There are songs you have to hear live and even more if they are those that opened up, every one of them, a whole genre of popular music. If you can assume that something is written by McCartney, whether credited with Lennon or solo, it's because the melodies just pour out of him endlessly. The melodies and the riffs. The melodies, the riffs and the arrangements… It's a natural consequence among geniuses that everything they do, they do well. And if they do a lot, they end up doing completely different things really well too. Up on the stage in Madrid this early June was the guy who wrote the lovely Here, There and Everywhere and also the despicable Live and Let Die, who was capable of inventing the soul-blues of Letting Go coming out of skiffle and the simple Love Me Do.
 

The powerful band accompanying Paul McCartney is made up of experienced musicians he has been collaborating with for 15 years. To his left stands Brian Ray, a bleached blond from California who covers the bass for 60% of the show, essentially with a Gibson SG. But when Paul grabs the Hofner, Ray breaks out his six-string arsenal (plus one 12-string), including a Les Paul GoldTop, several Taylor acoustics and two huge bone-white axes, a Danelectro and a '59 Gretsch. Rusty Anderson is on his right, another 55-year-old from the U.S. who played with the Police among many others, and whose friendship with Stewart Copeland brought him into contact with McCartney 20 years ago.
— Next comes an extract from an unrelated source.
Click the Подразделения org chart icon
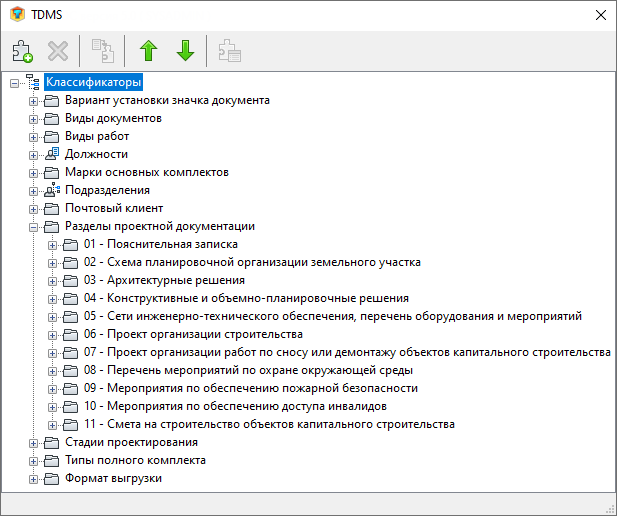The width and height of the screenshot is (617, 516). (x=52, y=190)
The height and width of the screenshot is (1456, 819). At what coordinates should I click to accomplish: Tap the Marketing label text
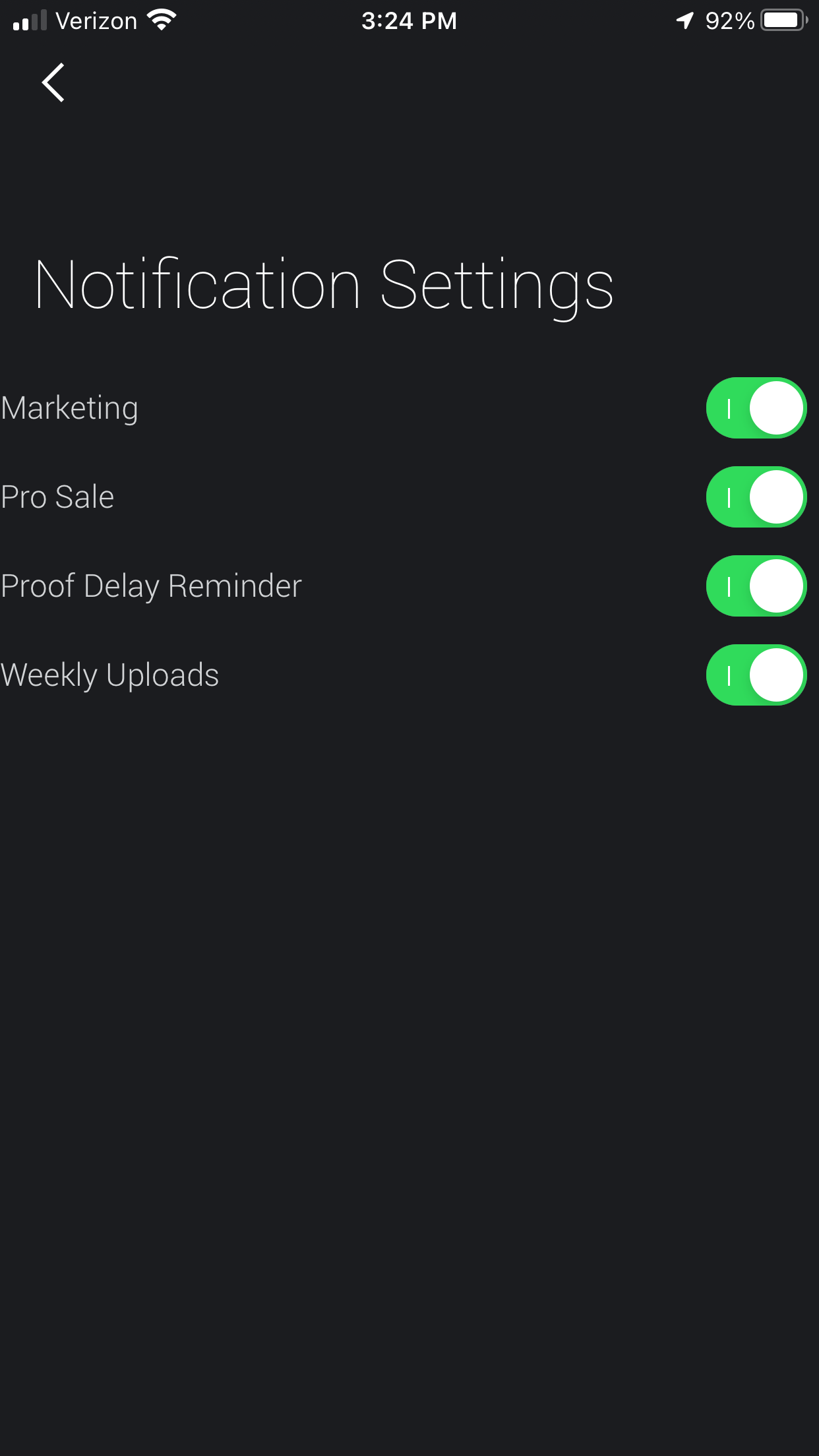70,408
Since then he has become a fixture with the ex-Beatle: Anderson, his Mesa Boogie and Vox, primarily plugged into a Memphis ES 335 that Gibson custom made for him. Anderson's solos during the show were unforgettable. The percussion is handled by Abe Laboriel, a drummer with powerful arms and an unexpectedly good feel for a bluesy sound. It's not surprising he has toured with Steve Winwood, Eric Clapton, B.B. King… and alongside him Paul Wickens, Wix, Macca's faithful companion since Flowers in the Dirt in 1989 on keyboards, bass, tambourine... whatever is needed. His instrumental base has been essential to the McCartney sound for a longer period of time than any other musician on Earth.
 

Art offers an opportunity to change the world and Paul McCartney was given the chance to do that once and stay alive to see the consequences. It's not that he spent five or six decades doing the same thing. We simply remember what the soundtrack was to the world we know, and he wrote it, that talkative old guy looking at us from up high on the stage, who observes his creation every other night and sees that it was good, all of it, from Hamburg to Rihanna, it was good. And although there’ll be time for him to rest, for now heaven can wait. The day after tomorrow, there are more of the blessed faithful to appear before.